External value capture is probably the most untapped resource for funding public realm projects. While TIF (tax increment financing) and BID (business improvement districts) are well utilized for funding urban redevelopment projects and maintaining urban districts, they are underutilized in the public realm. Several high profile projects have leveraged these mechanisms—including Millennium Park in Chicago (which used TIF funds) and Bryant Park in New York (which employed BID)—but the vast majority of public projects have not. There is enormous potential for public realm projects nationwide to take advantage of external value capture.
External value capture is probably the most untapped resource for funding public realm projects.
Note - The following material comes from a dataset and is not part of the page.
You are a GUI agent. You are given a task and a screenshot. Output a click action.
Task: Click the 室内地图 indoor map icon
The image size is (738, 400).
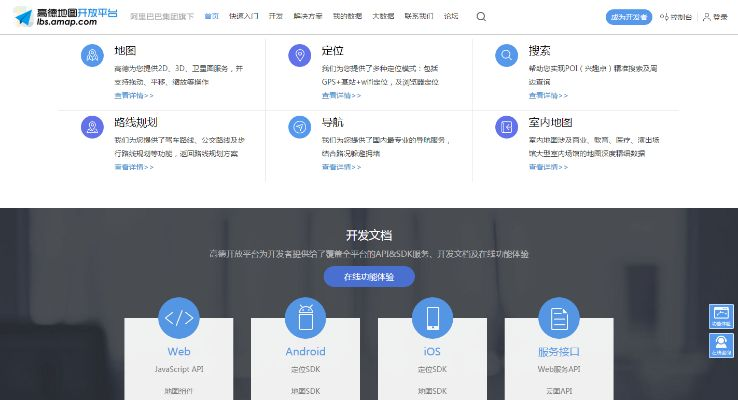tap(506, 127)
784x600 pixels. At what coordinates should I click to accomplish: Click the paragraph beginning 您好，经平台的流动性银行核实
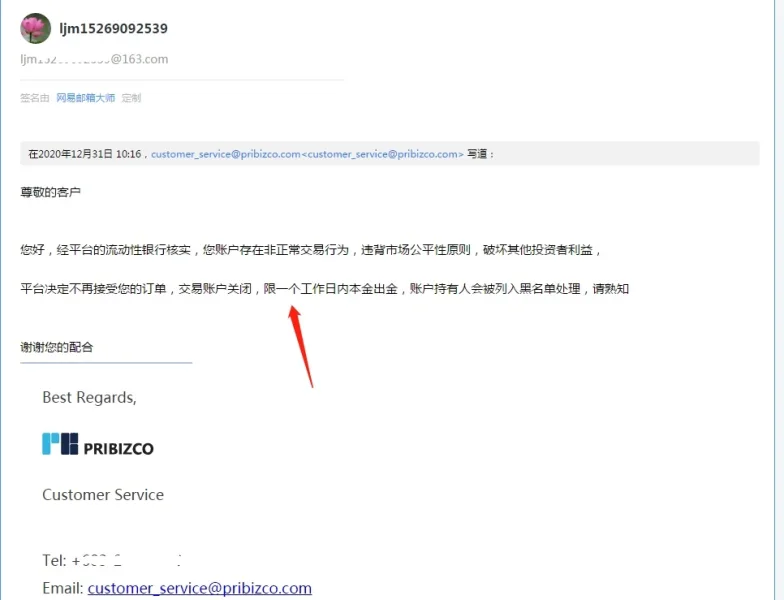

By concurrently considering planning, design, and economics, we can not only fund public realm projects in new ways, but also create enormous utility for end users and boost the value of surrounding properties. A great example of this is the six blocks of the Chicago Riverwalk for which we led the design and simultaneously conducted an analysis on the economic benefits of the project for the City of Chicago. The city recently announced that the $100 million project will be funded using a federal Transportation Infrastructure Finance and Innovation Act (TIFIA) loan, and repaid through revenue generated by on-site retail and tour boat operations. Once constructed, this project will change the face of the Chicago riverfront and—we are confident—prove to be a wise investment culturally and economically.
We're excited about bringing our work in Chicago to the next phase, and about the opportunities that exist for the public realm in cities across the country as we leverage new ways to help our clients fund such projects.